*** Opening RECORDS SUPPLIED ***

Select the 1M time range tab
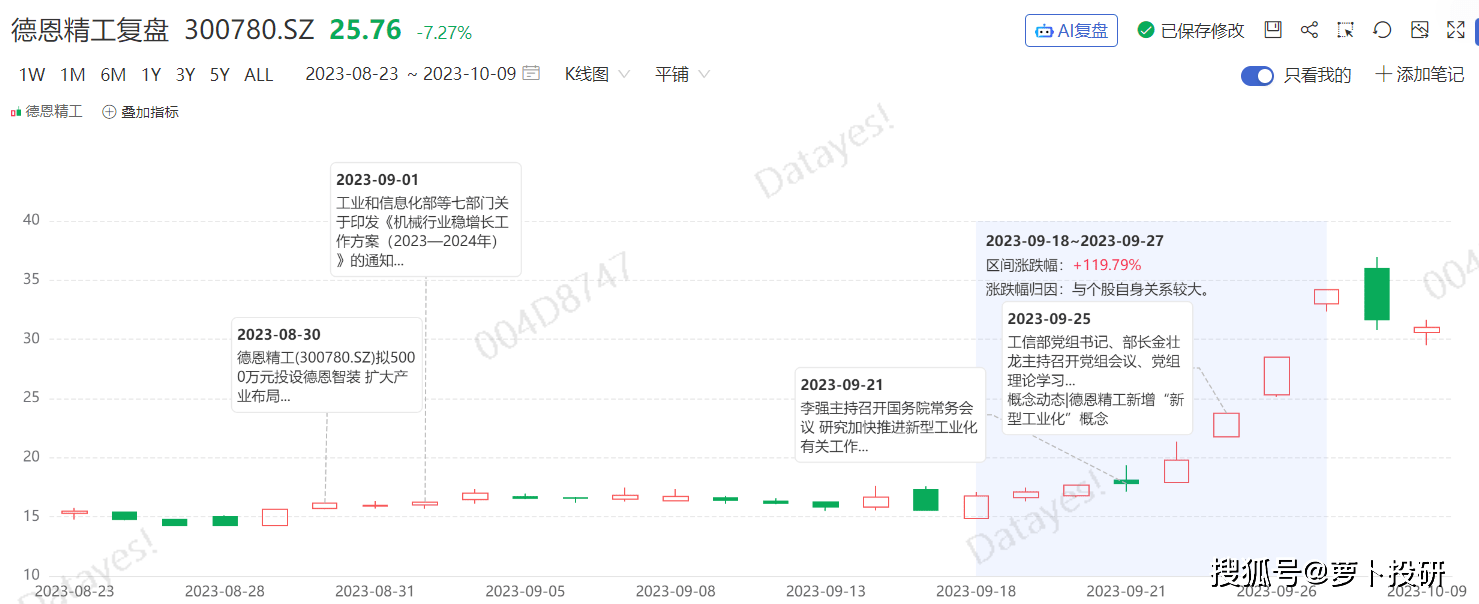The image size is (1479, 604). point(72,74)
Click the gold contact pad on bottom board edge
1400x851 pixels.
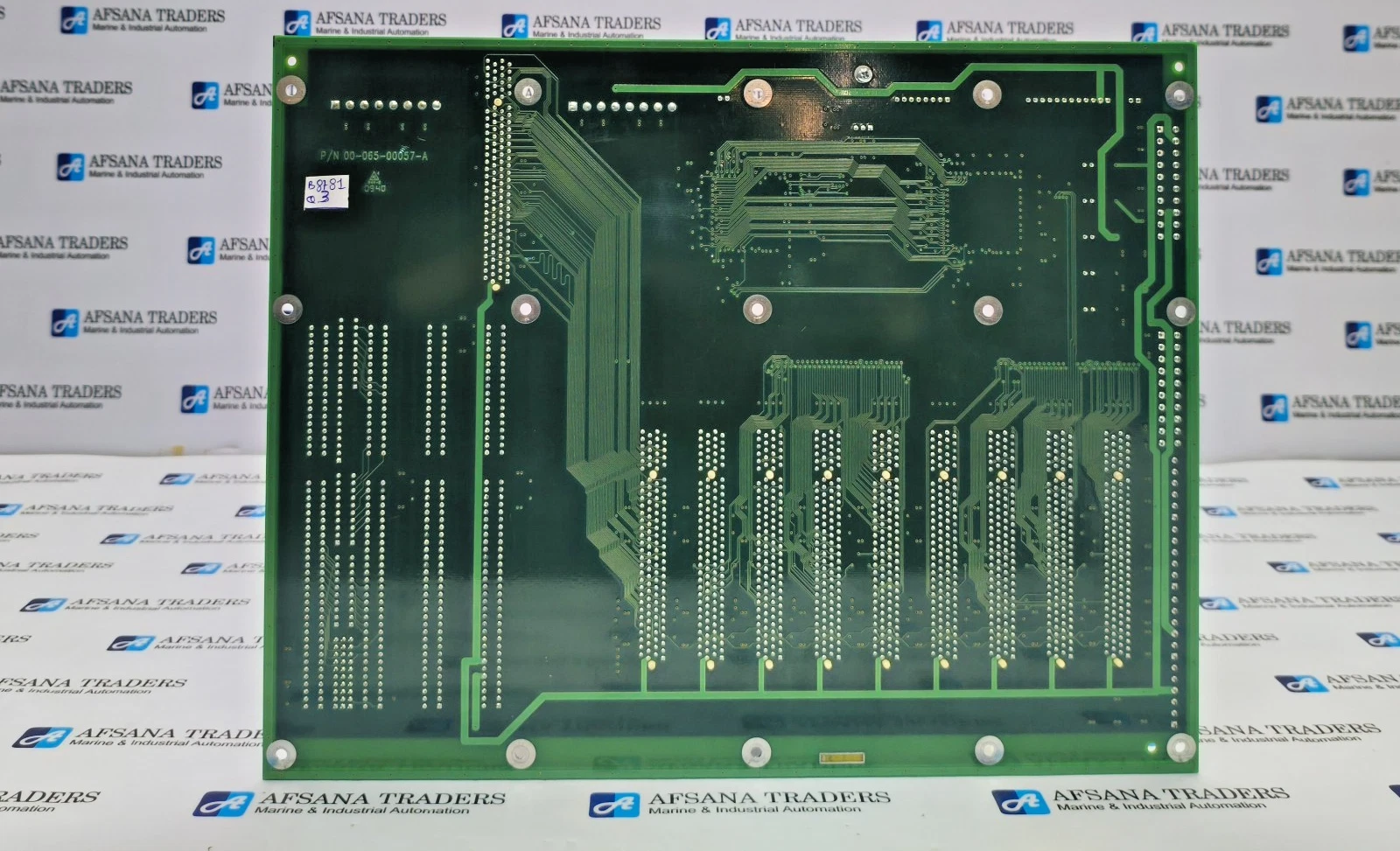pyautogui.click(x=842, y=758)
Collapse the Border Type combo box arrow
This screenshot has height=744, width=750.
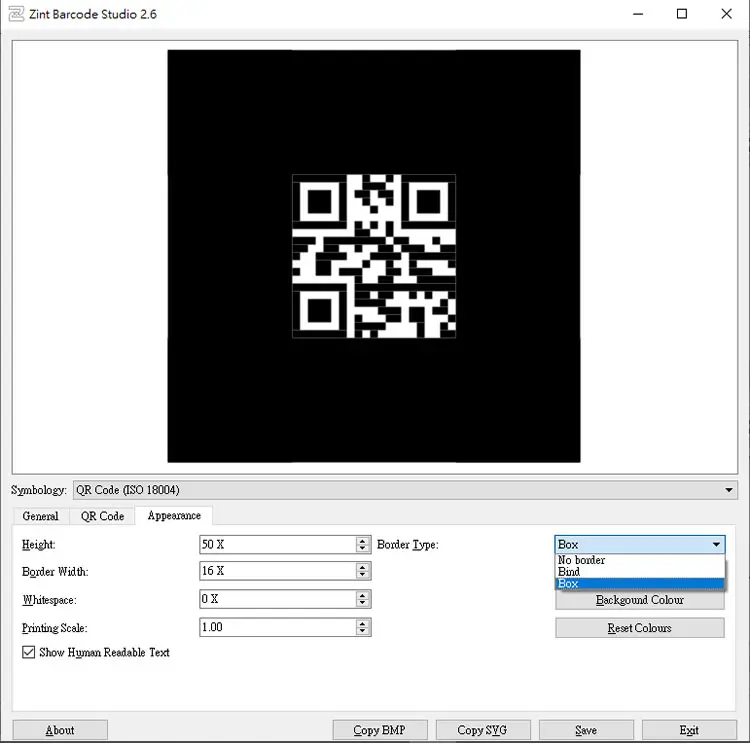tap(716, 544)
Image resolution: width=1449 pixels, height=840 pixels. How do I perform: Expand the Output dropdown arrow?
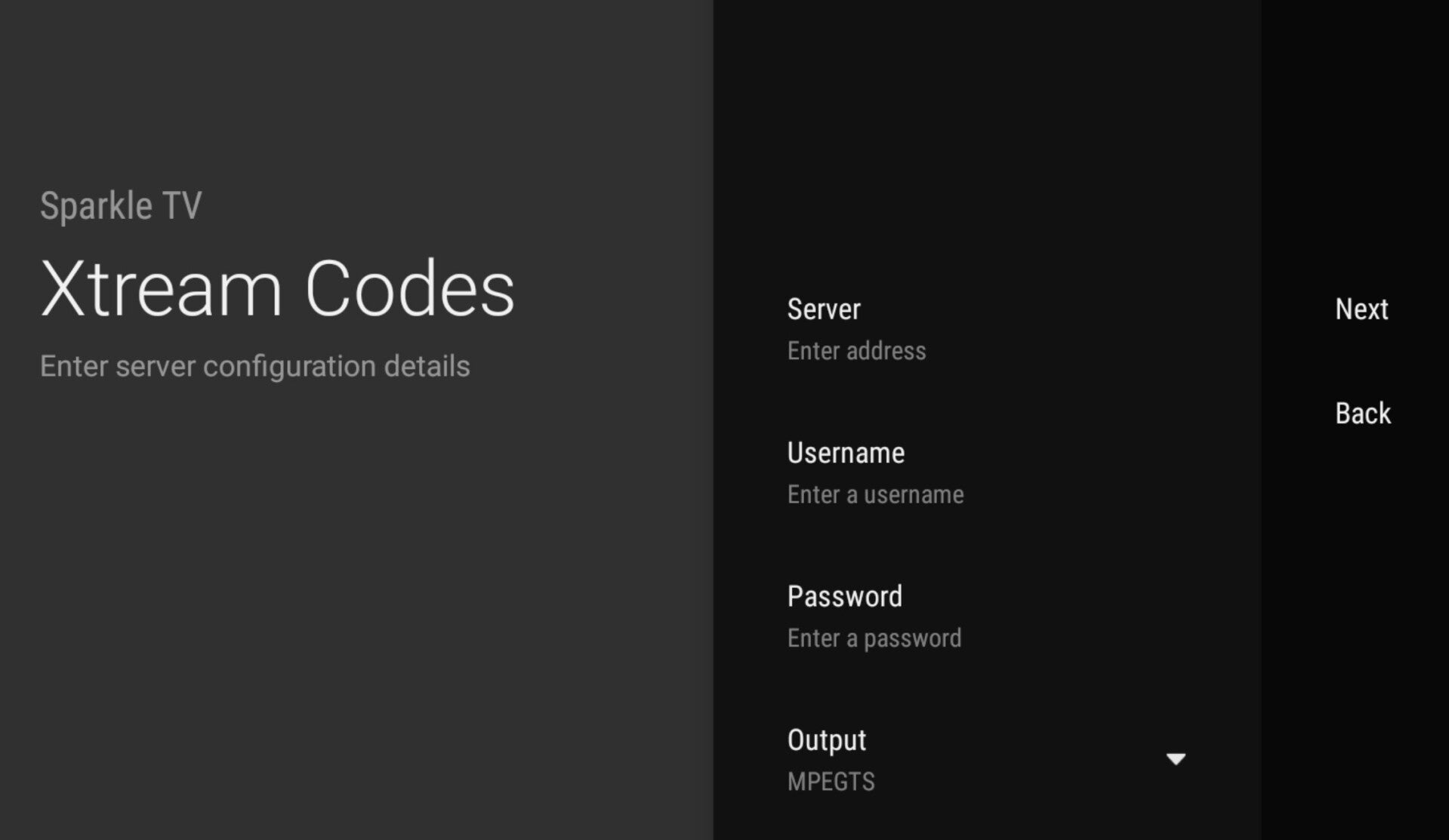pyautogui.click(x=1176, y=758)
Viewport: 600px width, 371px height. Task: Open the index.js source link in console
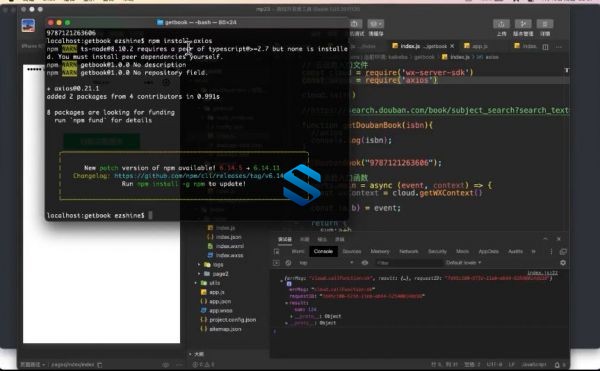coord(543,273)
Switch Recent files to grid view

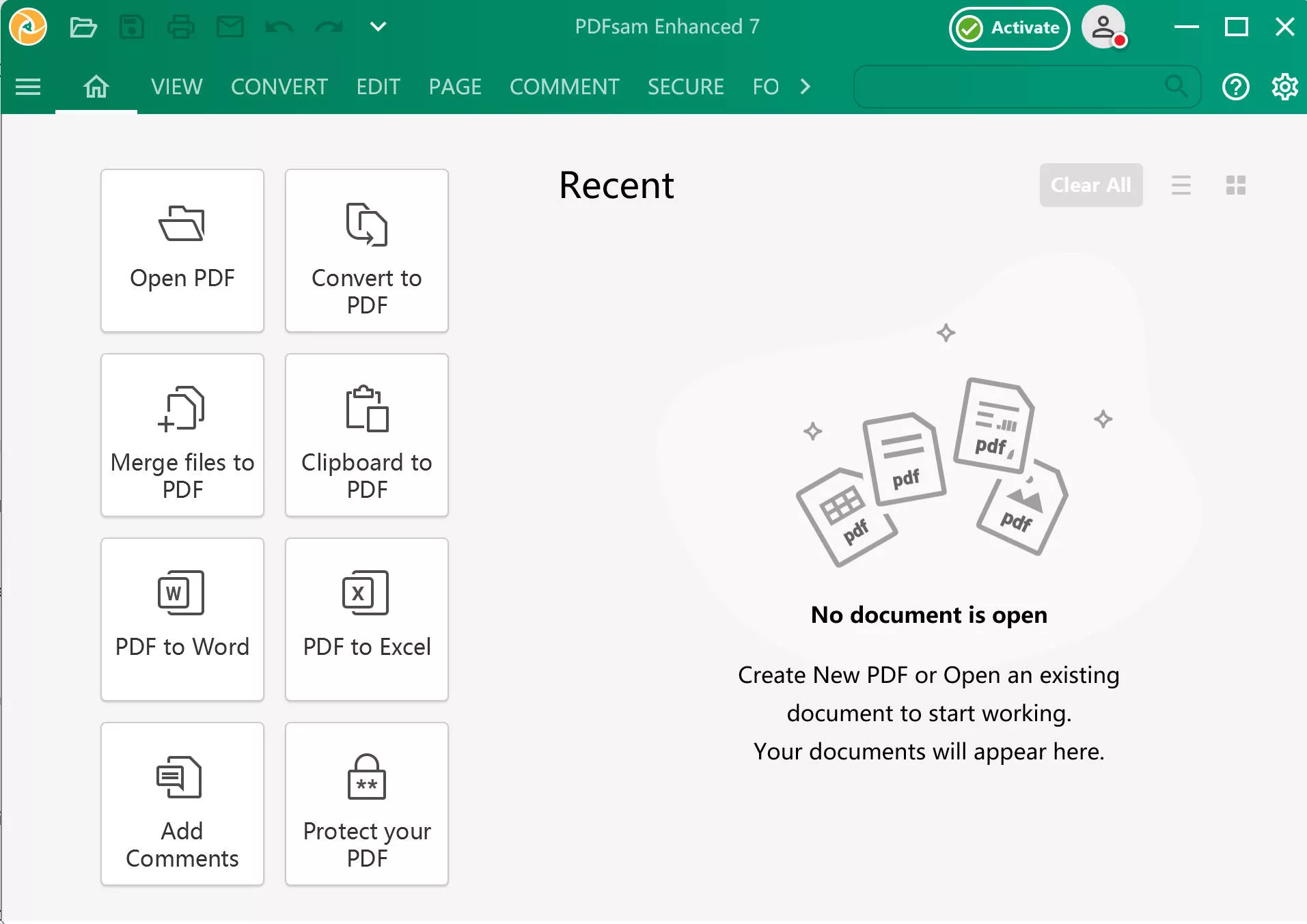point(1235,185)
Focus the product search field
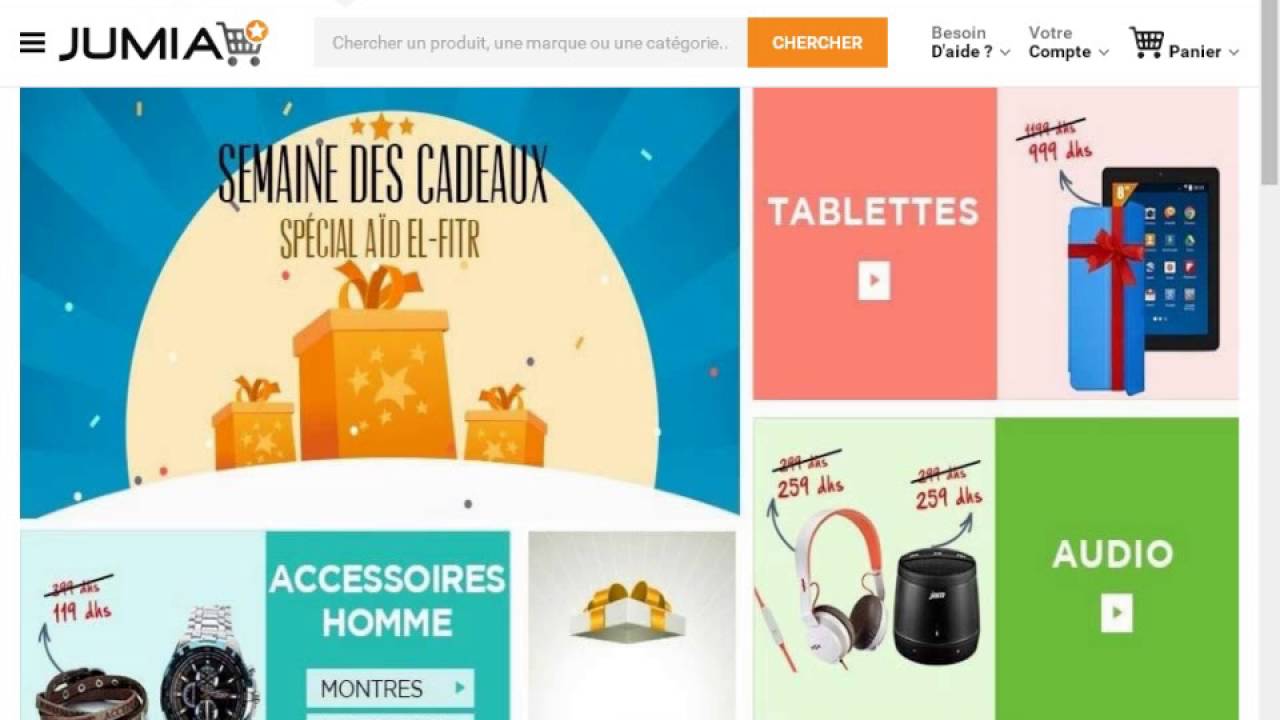1280x720 pixels. tap(531, 43)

*** Closing RECORDS SUPPLIED ***

▸ WHAT THIS TASK INVOLVES: Leaving the pictures aside, write out only the lines from the one containing "Image resolution: width=1449" through the end of the material, exactly as they stand.

▸ REPLY:
Image resolution: width=1449 pixels, height=840 pixels. How do I perform: Expand the Output dropdown arrow?
pyautogui.click(x=1176, y=758)
Viewport: 600px width, 371px height. Task: Open the index.js source link in console
coord(543,273)
Switch Recent files to grid view

point(1235,185)
Focus the product search field
1280x720 pixels. tap(531, 43)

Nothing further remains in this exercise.